Священник нерешительно проговорил:
– С твоей стороны очень… – Два стакана были уже налиты. Ему вспомнилась его последняя выпивка, когда он сидел в темноте на кровати, слушая начальника полиции, и видел при вспышках электричества, как исчезают остатки вина. Это воспоминание, точно рука, снимало с него доспехи и оставляло его беззащитным. От запаха бренди он почувствовал сухость во рту. Он подумал: какой я комедиант! Мне нечего делать здесь среди хороших людей. Он повертел стакан в руке и вдруг вспомнил и все остальные выпитые им стаканы. Он вспомнил, как зубной врач говорил о своих детях и как Мария вынула из тайника бутылочку, сбереженную для него – для пьющего падре.
Он нехотя пригубил стакан.
– Бренди хорошее, отец, – сказал хозяин харчевни.
– Да. Хорошее бренди.
– Могу уступить вам дюжину бутылок за шестьдесят песо.
– Откуда мне взять шестьдесят песо? – Он подумал: в некоторых отношениях по ту сторону границы было, пожалуй, лучше. Страх и смерть – еще не самое плохое. Жизнь порой тянется впустую.
– Я не хочу наживаться на вас, отец. Пятьдесят песо.
– Пятьдесят, шестьдесят. Какая разница?
– Пейте, отец. Еще стаканчик. Бренди хорошее. – Хозяин угодливо нагнулся над стойкой и сказал: – Ну а полдюжины, отец, за двадцать четыре песо? – И добавил с хитрой улыбкой: – Ведь придется крестить, отец.

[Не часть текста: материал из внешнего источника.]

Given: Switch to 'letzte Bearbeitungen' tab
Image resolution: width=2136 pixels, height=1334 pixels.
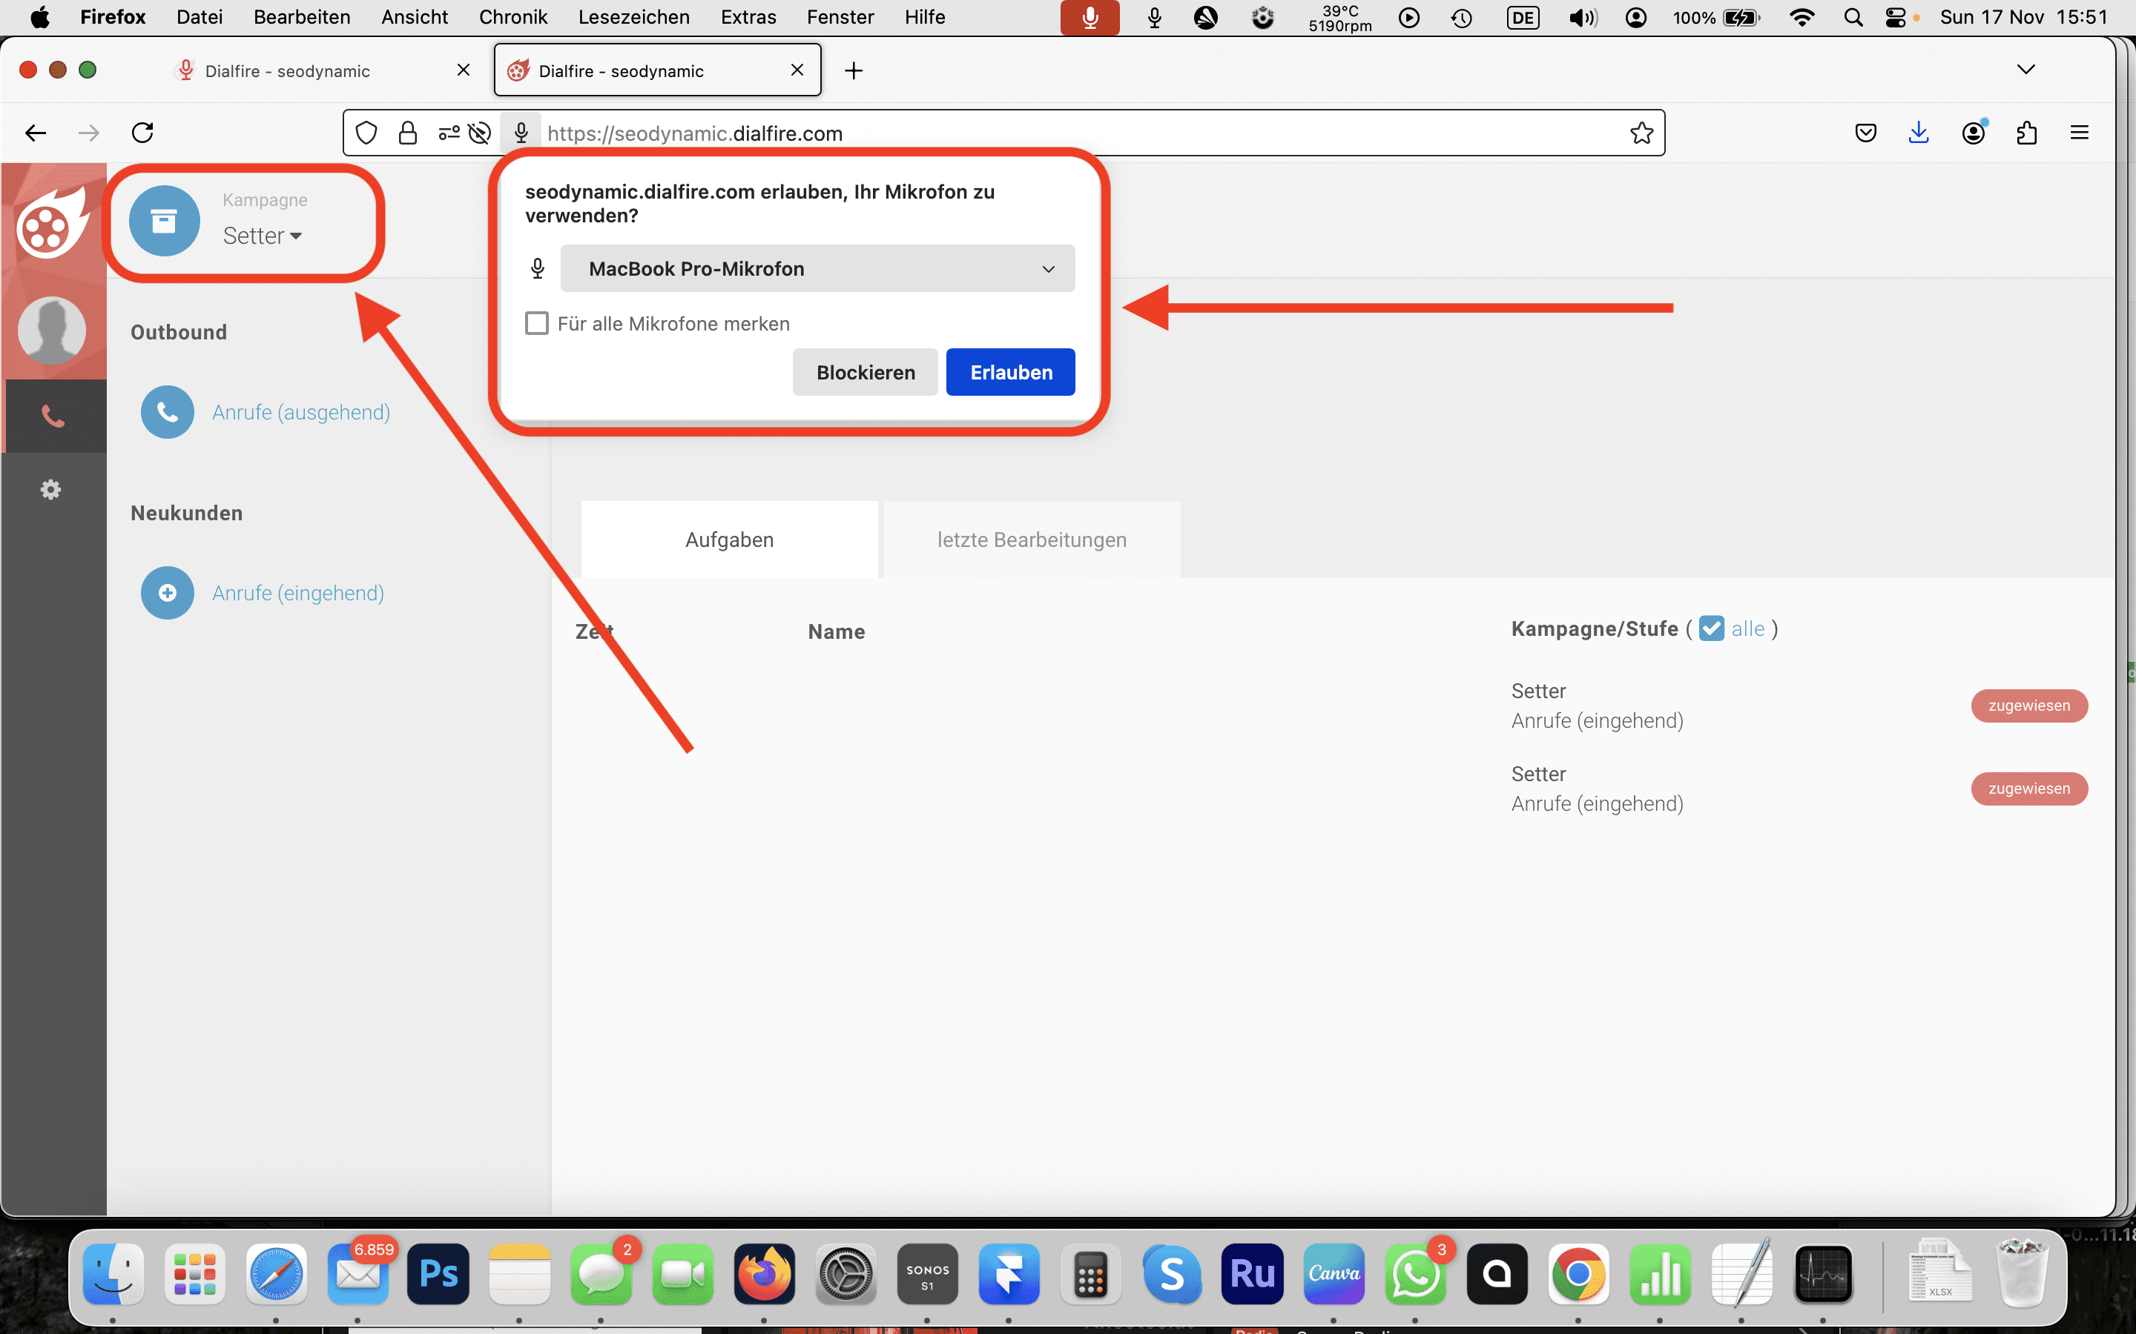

Как страшно, что все так быстро забываешь и возвращаешься к прежнему! Он слышал свой голос, свои беседы на улице и эту консепсьонскую интонацию, как будто бы ничего не было – ни смертного греха без покаяния, ни постыдного бегства. Бренди приобрело противный привкус – привкус порока. Господь прощает малодушие и страсти, обуревающие человека, но можно ли простить благочестие, которое всего лишь привычка? Он вспомнил женщину в тюрьме и ее несокрушимое самодовольство. Вот и он такой же. Он проглотил бренди, будто испил проклятие. Метис еще может спастись: спасение молнией ударяет в злые сердца, но благочестие, ставшее привычкой, освобождает тебя от всего, кроме молитвы на сон грядущий, кроме участия в собраниях церковных обществ и прикосновения смиренных губ к твоей руке в черной перчатке.
– Лас-Касас – прекрасный город, отец. Говорят, там каждый день можно слушать мессу.

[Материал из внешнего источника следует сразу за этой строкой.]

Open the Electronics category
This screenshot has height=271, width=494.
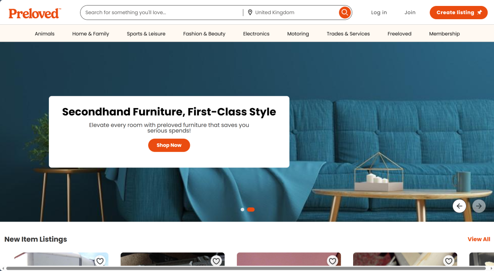pyautogui.click(x=256, y=34)
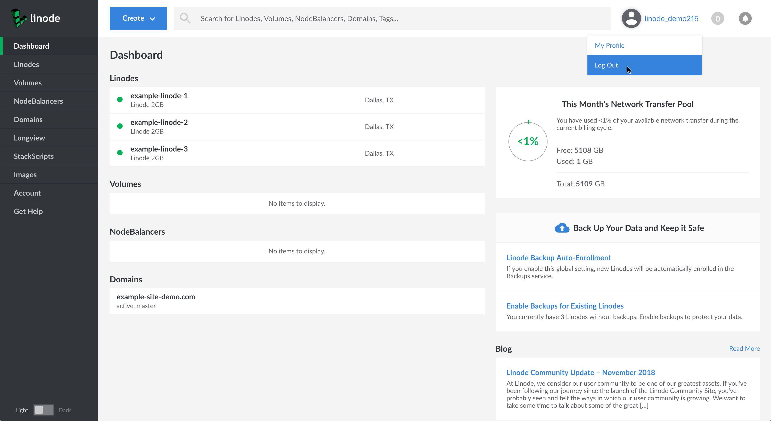This screenshot has width=771, height=421.
Task: Open the NodeBalancers sidebar entry
Action: pyautogui.click(x=38, y=101)
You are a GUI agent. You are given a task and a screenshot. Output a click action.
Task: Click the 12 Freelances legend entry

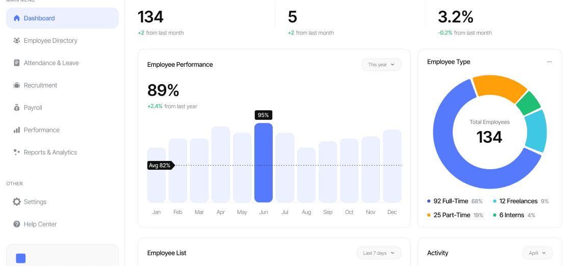pyautogui.click(x=518, y=201)
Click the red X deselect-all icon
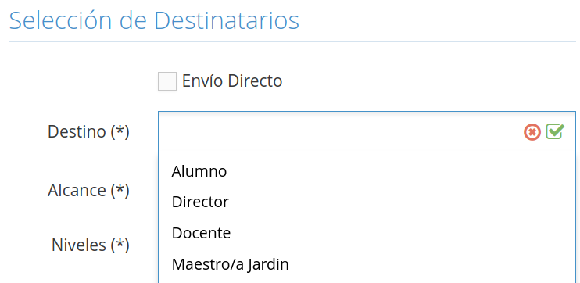Viewport: 580px width, 283px height. (x=532, y=132)
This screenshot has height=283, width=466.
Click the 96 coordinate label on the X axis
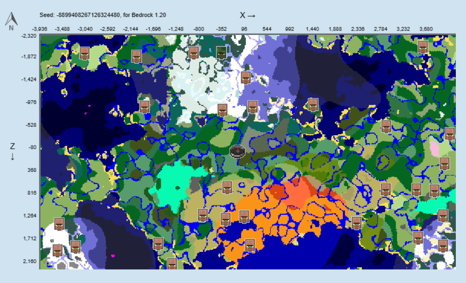(x=244, y=28)
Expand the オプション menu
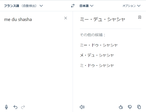This screenshot has width=146, height=112. coord(131,6)
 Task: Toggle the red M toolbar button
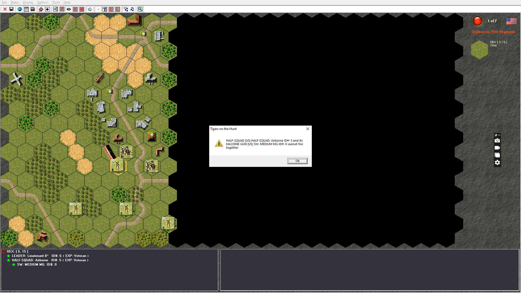point(82,9)
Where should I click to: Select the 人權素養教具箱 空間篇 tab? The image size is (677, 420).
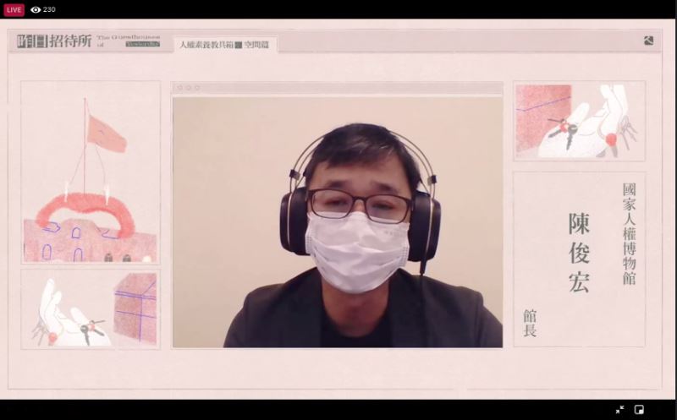[x=225, y=44]
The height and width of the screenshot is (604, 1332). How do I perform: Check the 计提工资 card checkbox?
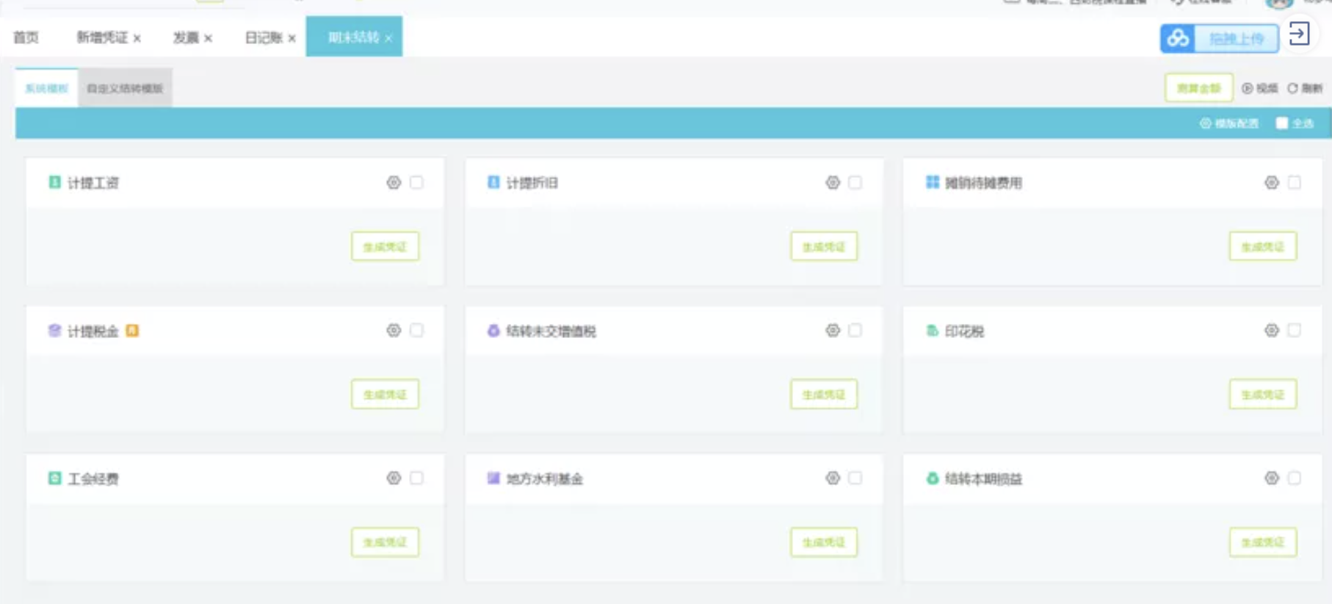pos(416,182)
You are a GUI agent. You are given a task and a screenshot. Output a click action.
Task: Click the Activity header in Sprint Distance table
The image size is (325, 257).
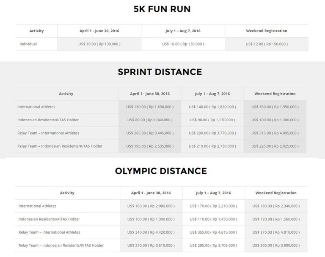(x=66, y=94)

Вот еще один благочестивец. Таких много. Хозяин харчевни подливал ему бренди в стакан, но аккуратно – так, чтобы не переусердствовать. Он сказал:
– Когда приедете в Лас-Касас, отец, отыщите там моего кума на Гвадалупа-стрит. У него харчевня – ближайшая к церкви. Хороший человек. Казначей «Общества святого причастия» – я ведь тоже был здесь казначеем в прежние добрые времена. Он продаст недорого все, что вам нужно. Ну-с, а несколько бутылок в дорогу возьмете?

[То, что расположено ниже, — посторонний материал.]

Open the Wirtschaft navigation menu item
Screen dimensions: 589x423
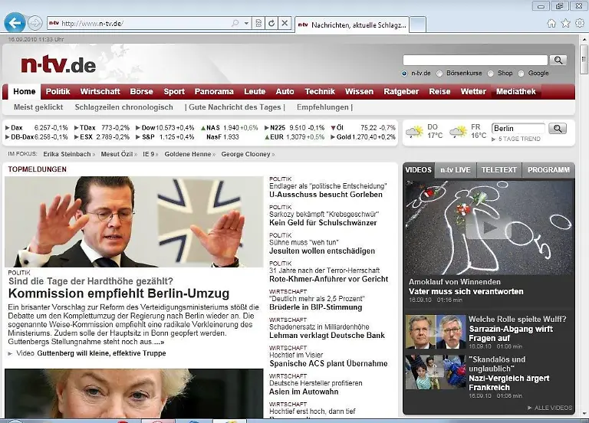tap(100, 91)
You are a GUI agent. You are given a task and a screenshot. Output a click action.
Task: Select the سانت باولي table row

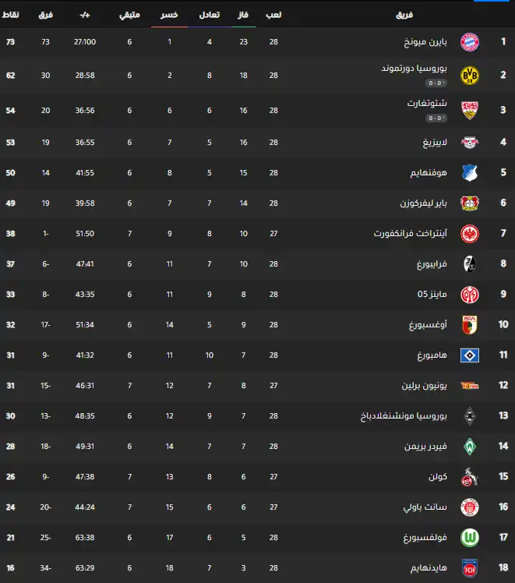coord(257,507)
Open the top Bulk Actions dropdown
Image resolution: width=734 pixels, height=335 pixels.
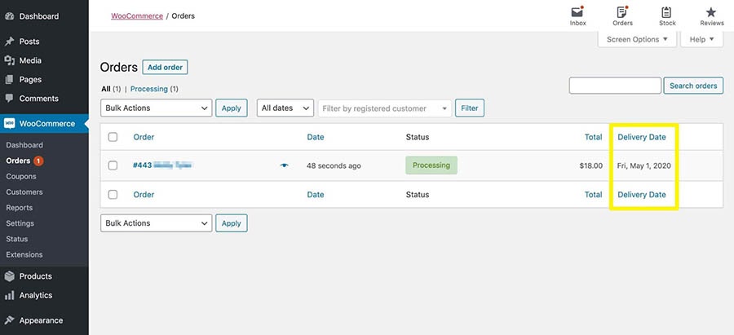(156, 108)
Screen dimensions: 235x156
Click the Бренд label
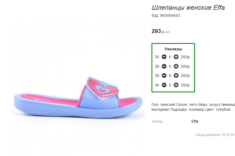157,121
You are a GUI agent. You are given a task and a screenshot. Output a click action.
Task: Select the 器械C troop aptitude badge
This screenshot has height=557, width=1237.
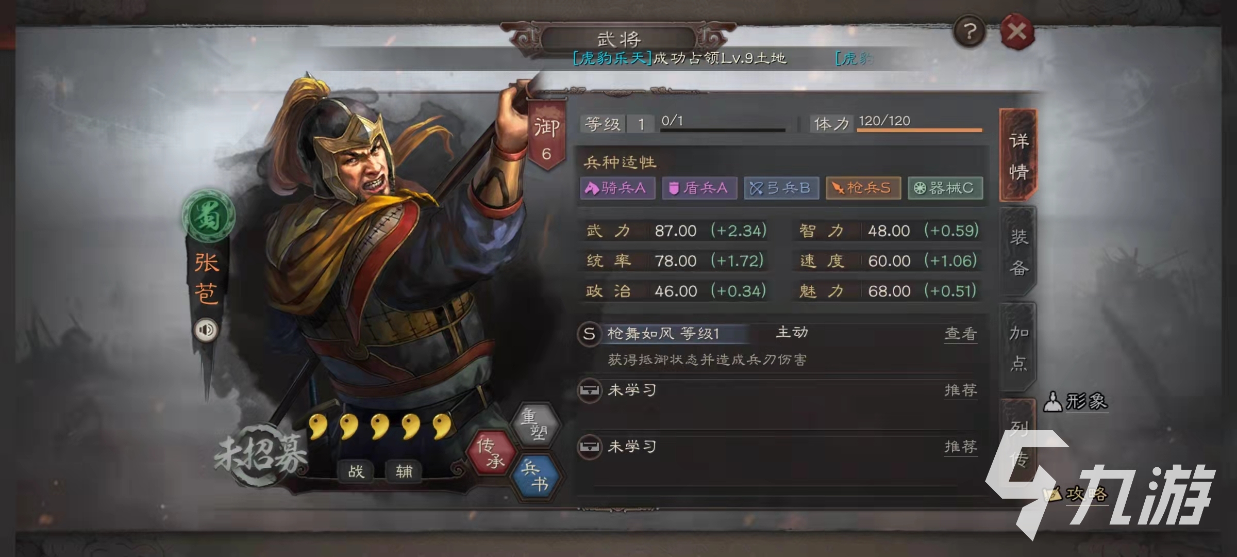tap(945, 188)
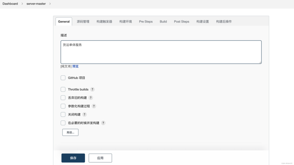The height and width of the screenshot is (165, 294).
Task: Click the help icon beside 关闭构建
Action: click(x=84, y=114)
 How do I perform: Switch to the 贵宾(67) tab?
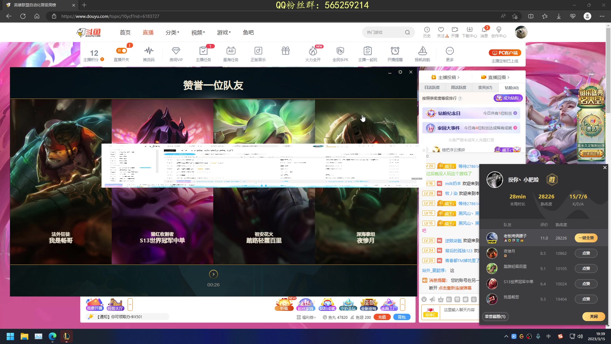(485, 87)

Священник пил бренди. А почему не пить? Ведь это вошло у него в привычку так же, как набожность и назидательный тон. Он сказал:
– Три бутылки. За одиннадцать песо. Оставьте их для меня. – Он допил бренди и вышел на улицу. В домах светились огни, и широкая улица расстилалась между освещенными окнами, как прерия. Он оступился, попав ногой в ямку, и почувствовал чью-то руку у себя на локте. – А, Педро! Кажется, так тебя зовут? Спасибо, Педро!